Exercise description » The data should be restated word for word, in full.

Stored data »
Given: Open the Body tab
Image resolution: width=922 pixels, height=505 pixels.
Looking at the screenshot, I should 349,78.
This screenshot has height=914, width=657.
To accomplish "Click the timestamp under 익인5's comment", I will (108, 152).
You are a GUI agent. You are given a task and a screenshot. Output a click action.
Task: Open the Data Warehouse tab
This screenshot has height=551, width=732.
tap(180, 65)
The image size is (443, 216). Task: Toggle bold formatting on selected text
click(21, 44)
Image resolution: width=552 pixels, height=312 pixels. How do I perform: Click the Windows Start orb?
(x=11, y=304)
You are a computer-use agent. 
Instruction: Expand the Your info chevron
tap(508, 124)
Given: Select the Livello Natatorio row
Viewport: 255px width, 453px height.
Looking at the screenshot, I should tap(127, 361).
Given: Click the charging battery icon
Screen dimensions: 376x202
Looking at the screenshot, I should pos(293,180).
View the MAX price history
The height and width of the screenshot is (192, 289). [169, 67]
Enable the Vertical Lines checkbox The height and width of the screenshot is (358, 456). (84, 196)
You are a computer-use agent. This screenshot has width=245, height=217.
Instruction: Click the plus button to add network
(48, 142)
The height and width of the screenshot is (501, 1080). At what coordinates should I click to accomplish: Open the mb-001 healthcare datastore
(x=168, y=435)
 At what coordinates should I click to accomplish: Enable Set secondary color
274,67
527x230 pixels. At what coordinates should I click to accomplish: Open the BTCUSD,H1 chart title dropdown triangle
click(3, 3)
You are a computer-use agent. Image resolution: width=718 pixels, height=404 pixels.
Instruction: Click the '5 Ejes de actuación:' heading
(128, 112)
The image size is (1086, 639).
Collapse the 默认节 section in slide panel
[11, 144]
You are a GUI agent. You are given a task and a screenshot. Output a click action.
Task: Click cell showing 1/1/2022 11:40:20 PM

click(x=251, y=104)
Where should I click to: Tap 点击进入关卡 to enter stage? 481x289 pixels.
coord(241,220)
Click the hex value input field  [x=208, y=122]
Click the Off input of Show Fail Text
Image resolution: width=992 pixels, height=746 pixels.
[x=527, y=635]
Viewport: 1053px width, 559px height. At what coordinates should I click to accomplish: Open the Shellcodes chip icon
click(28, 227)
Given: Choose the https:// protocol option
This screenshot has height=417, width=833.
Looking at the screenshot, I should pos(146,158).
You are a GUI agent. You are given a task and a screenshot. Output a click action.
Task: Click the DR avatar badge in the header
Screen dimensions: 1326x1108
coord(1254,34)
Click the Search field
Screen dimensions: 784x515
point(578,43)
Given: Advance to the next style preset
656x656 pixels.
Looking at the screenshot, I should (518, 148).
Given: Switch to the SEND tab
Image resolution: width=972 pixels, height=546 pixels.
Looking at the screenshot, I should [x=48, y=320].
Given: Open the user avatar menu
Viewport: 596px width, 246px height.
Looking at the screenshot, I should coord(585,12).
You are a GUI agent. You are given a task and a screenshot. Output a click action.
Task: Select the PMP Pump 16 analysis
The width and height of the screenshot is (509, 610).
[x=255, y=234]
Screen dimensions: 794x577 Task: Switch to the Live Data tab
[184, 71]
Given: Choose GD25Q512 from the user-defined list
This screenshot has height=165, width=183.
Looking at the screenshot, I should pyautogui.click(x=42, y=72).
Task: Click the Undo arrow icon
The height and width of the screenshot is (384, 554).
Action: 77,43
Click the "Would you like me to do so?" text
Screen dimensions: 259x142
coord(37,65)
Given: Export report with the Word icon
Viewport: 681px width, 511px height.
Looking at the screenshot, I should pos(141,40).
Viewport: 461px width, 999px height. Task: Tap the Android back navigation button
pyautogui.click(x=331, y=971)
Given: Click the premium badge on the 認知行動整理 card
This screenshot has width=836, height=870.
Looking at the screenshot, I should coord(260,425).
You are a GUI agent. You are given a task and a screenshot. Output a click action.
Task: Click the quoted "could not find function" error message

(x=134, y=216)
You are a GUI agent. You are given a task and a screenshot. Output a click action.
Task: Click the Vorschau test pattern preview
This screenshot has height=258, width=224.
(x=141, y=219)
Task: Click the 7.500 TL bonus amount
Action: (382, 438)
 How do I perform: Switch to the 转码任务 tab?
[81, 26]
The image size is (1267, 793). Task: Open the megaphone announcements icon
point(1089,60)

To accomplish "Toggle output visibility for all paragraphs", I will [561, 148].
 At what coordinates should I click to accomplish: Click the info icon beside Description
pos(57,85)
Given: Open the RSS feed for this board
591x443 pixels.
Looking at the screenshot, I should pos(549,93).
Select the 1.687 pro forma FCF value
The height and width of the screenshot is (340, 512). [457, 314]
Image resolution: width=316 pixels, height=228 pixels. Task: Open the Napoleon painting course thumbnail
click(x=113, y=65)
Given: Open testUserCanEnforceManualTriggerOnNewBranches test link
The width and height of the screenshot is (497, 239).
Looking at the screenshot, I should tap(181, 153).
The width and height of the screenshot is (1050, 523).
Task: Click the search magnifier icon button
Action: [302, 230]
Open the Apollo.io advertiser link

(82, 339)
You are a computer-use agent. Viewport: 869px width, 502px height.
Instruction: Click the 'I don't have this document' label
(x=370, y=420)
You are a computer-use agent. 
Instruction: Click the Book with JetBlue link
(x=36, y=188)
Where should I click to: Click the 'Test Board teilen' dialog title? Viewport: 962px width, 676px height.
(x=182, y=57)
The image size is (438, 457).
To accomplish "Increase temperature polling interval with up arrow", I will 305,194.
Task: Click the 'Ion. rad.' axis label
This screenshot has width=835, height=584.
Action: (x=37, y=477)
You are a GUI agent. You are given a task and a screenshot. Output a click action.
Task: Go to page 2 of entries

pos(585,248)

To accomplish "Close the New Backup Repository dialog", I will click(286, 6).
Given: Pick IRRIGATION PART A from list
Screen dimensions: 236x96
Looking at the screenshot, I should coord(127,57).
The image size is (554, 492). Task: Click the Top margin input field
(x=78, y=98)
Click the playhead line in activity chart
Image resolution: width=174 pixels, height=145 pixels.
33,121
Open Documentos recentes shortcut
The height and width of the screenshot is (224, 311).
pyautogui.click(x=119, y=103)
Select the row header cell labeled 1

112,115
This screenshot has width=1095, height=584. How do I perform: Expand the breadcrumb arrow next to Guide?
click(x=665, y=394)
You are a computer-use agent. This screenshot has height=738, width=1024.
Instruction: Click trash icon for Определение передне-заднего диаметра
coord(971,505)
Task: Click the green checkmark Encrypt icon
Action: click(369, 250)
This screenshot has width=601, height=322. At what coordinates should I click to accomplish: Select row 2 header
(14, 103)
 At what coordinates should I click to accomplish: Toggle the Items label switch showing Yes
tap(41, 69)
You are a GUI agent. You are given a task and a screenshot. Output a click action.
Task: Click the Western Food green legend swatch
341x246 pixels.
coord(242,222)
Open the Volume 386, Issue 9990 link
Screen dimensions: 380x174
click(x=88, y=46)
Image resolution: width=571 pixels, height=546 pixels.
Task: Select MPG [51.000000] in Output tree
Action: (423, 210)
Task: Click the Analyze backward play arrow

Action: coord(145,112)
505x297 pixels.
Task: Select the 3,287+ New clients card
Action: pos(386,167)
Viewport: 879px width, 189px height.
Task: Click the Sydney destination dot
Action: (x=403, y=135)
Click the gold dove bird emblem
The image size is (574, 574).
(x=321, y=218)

Response box »
Given: Open the Body tab
Image resolution: width=922 pixels, height=505 pixels.
Looking at the screenshot, I should 349,78.
This screenshot has height=914, width=657.
To accomplish "Click the timestamp under 익인5's comment", I will (108, 152).
You are a GUI agent. You are given a task and a screenshot. Output a click action.
Task: Open the Data Warehouse tab
This screenshot has height=551, width=732.
tap(180, 65)
The image size is (443, 216). Task: Toggle bold formatting on selected text
click(21, 44)
Image resolution: width=552 pixels, height=312 pixels. How do I perform: Click the Windows Start orb?
(x=11, y=304)
You are a computer-use agent. 
Instruction: Expand the Your info chevron
tap(508, 124)
Given: Select the Livello Natatorio row
Viewport: 255px width, 453px height.
Looking at the screenshot, I should tap(127, 361).
Given: Click the charging battery icon
Screen dimensions: 376x202
Looking at the screenshot, I should pos(293,180).
View the MAX price history
The height and width of the screenshot is (192, 289). [169, 67]
Enable the Vertical Lines checkbox The height and width of the screenshot is (358, 456). (84, 196)
You are a computer-use agent. This screenshot has width=245, height=217.
Instruction: Click the plus button to add network
(48, 142)
The height and width of the screenshot is (501, 1080). At what coordinates should I click to accomplish: Open the mb-001 healthcare datastore
(x=168, y=435)
 At what coordinates should I click to accomplish: Enable Set secondary color
274,67
527x230 pixels. At what coordinates should I click to accomplish: Open the BTCUSD,H1 chart title dropdown triangle
click(3, 3)
You are a computer-use agent. Image resolution: width=718 pixels, height=404 pixels.
Instruction: Click the '5 Ejes de actuación:' heading
(128, 112)
The image size is (1086, 639).
Collapse the 默认节 section in slide panel
[11, 144]
You are a GUI agent. You are given a task and a screenshot. Output a click action.
Task: Click cell showing 1/1/2022 11:40:20 PM

click(x=251, y=104)
Where should I click to: Tap 点击进入关卡 to enter stage? 481x289 pixels.
coord(241,220)
Click the hex value input field  [x=208, y=122]
Click the Off input of Show Fail Text
Image resolution: width=992 pixels, height=746 pixels.
[x=527, y=635]
Viewport: 1053px width, 559px height. At what coordinates should I click to accomplish: Open the Shellcodes chip icon
click(28, 227)
Given: Choose the https:// protocol option
This screenshot has height=417, width=833.
Looking at the screenshot, I should pos(146,158).
You are a GUI agent. You are given a task and a screenshot. Output a click action.
Task: Click the DR avatar badge in the header
Screen dimensions: 1326x1108
coord(1254,34)
Click the Search field
Screen dimensions: 784x515
point(578,43)
Given: Advance to the next style preset
656x656 pixels.
Looking at the screenshot, I should (518, 148).
Given: Switch to the SEND tab
Image resolution: width=972 pixels, height=546 pixels.
Looking at the screenshot, I should [x=48, y=320].
Given: Open the user avatar menu
Viewport: 596px width, 246px height.
Looking at the screenshot, I should coord(585,12).
You are a GUI agent. You are given a task and a screenshot. Output a click action.
Task: Select the PMP Pump 16 analysis
The width and height of the screenshot is (509, 610).
[x=255, y=234]
Screen dimensions: 794x577 Task: Switch to the Live Data tab
[184, 71]
Given: Choose GD25Q512 from the user-defined list
This screenshot has height=165, width=183.
Looking at the screenshot, I should pyautogui.click(x=42, y=72).
Task: Click the Undo arrow icon
The height and width of the screenshot is (384, 554).
Action: 77,43
Click the "Would you like me to do so?" text
Screen dimensions: 259x142
coord(37,65)
Given: Export report with the Word icon
Viewport: 681px width, 511px height.
Looking at the screenshot, I should pos(141,40).
Viewport: 461px width, 999px height. Task: Tap the Android back navigation button
pyautogui.click(x=331, y=971)
Given: Click the premium badge on the 認知行動整理 card
This screenshot has width=836, height=870.
Looking at the screenshot, I should coord(260,425).
You are a GUI agent. You are given a task and a screenshot. Output a click action.
Task: Click the quoted "could not find function" error message

(x=134, y=216)
You are a GUI agent. You are given a task and a screenshot. Output a click action.
Task: Click the Vorschau test pattern preview
This screenshot has height=258, width=224.
(x=141, y=219)
Task: Click the 7.500 TL bonus amount
Action: (382, 438)
 How do I perform: Switch to the 转码任务 tab?
[81, 26]
The image size is (1267, 793). Task: Open the megaphone announcements icon
point(1089,60)

To accomplish "Toggle output visibility for all paragraphs", I will [561, 148].
 At what coordinates should I click to accomplish: Click the info icon beside Description
pos(57,85)
Given: Open the RSS feed for this board
591x443 pixels.
Looking at the screenshot, I should pos(549,93).
Select the 1.687 pro forma FCF value
The height and width of the screenshot is (340, 512). [457, 314]
Image resolution: width=316 pixels, height=228 pixels. Task: Open the Napoleon painting course thumbnail
click(x=113, y=65)
Given: Open testUserCanEnforceManualTriggerOnNewBranches test link
The width and height of the screenshot is (497, 239).
Looking at the screenshot, I should tap(181, 153).
The width and height of the screenshot is (1050, 523).
Task: Click the search magnifier icon button
Action: [302, 230]
Open the Apollo.io advertiser link

(82, 339)
You are a computer-use agent. Viewport: 869px width, 502px height.
Instruction: Click the 'I don't have this document' label
(x=370, y=420)
You are a computer-use agent. 
Instruction: Click the Book with JetBlue link
(x=36, y=188)
Where should I click to: Click the 'Test Board teilen' dialog title? Viewport: 962px width, 676px height.
(x=182, y=57)
The image size is (438, 457).
To accomplish "Increase temperature polling interval with up arrow", I will 305,194.
Task: Click the 'Ion. rad.' axis label
This screenshot has width=835, height=584.
Action: (x=37, y=477)
You are a GUI agent. You are given a task and a screenshot. Output a click action.
Task: Go to page 2 of entries

pos(585,248)

To accomplish "Close the New Backup Repository dialog", I will click(286, 6).
Given: Pick IRRIGATION PART A from list
Screen dimensions: 236x96
Looking at the screenshot, I should coord(127,57).
The image size is (554, 492). Task: Click the Top margin input field
(x=78, y=98)
Click the playhead line in activity chart
Image resolution: width=174 pixels, height=145 pixels.
33,121
Open Documentos recentes shortcut
The height and width of the screenshot is (224, 311).
pyautogui.click(x=119, y=103)
Select the row header cell labeled 1

112,115
This screenshot has width=1095, height=584. How do I perform: Expand the breadcrumb arrow next to Guide?
click(x=665, y=394)
You are a computer-use agent. This screenshot has height=738, width=1024.
Instruction: Click trash icon for Определение передне-заднего диаметра
coord(971,505)
Task: Click the green checkmark Encrypt icon
Action: click(369, 250)
This screenshot has width=601, height=322. At what coordinates should I click to accomplish: Select row 2 header
(14, 103)
 At what coordinates should I click to accomplish: Toggle the Items label switch showing Yes
tap(41, 69)
You are a GUI agent. You are given a task and a screenshot. Output a click action.
Task: Click the Western Food green legend swatch
341x246 pixels.
coord(242,222)
Open the Volume 386, Issue 9990 link
Screen dimensions: 380x174
click(x=88, y=46)
Image resolution: width=571 pixels, height=546 pixels.
Task: Select MPG [51.000000] in Output tree
Action: (423, 210)
Task: Click the Analyze backward play arrow

Action: coord(145,112)
505x297 pixels.
Task: Select the 3,287+ New clients card
Action: pos(386,167)
Viewport: 879px width, 189px height.
Task: Click the Sydney destination dot
Action: (x=403, y=135)
Click the gold dove bird emblem
The image size is (574, 574).
(x=321, y=218)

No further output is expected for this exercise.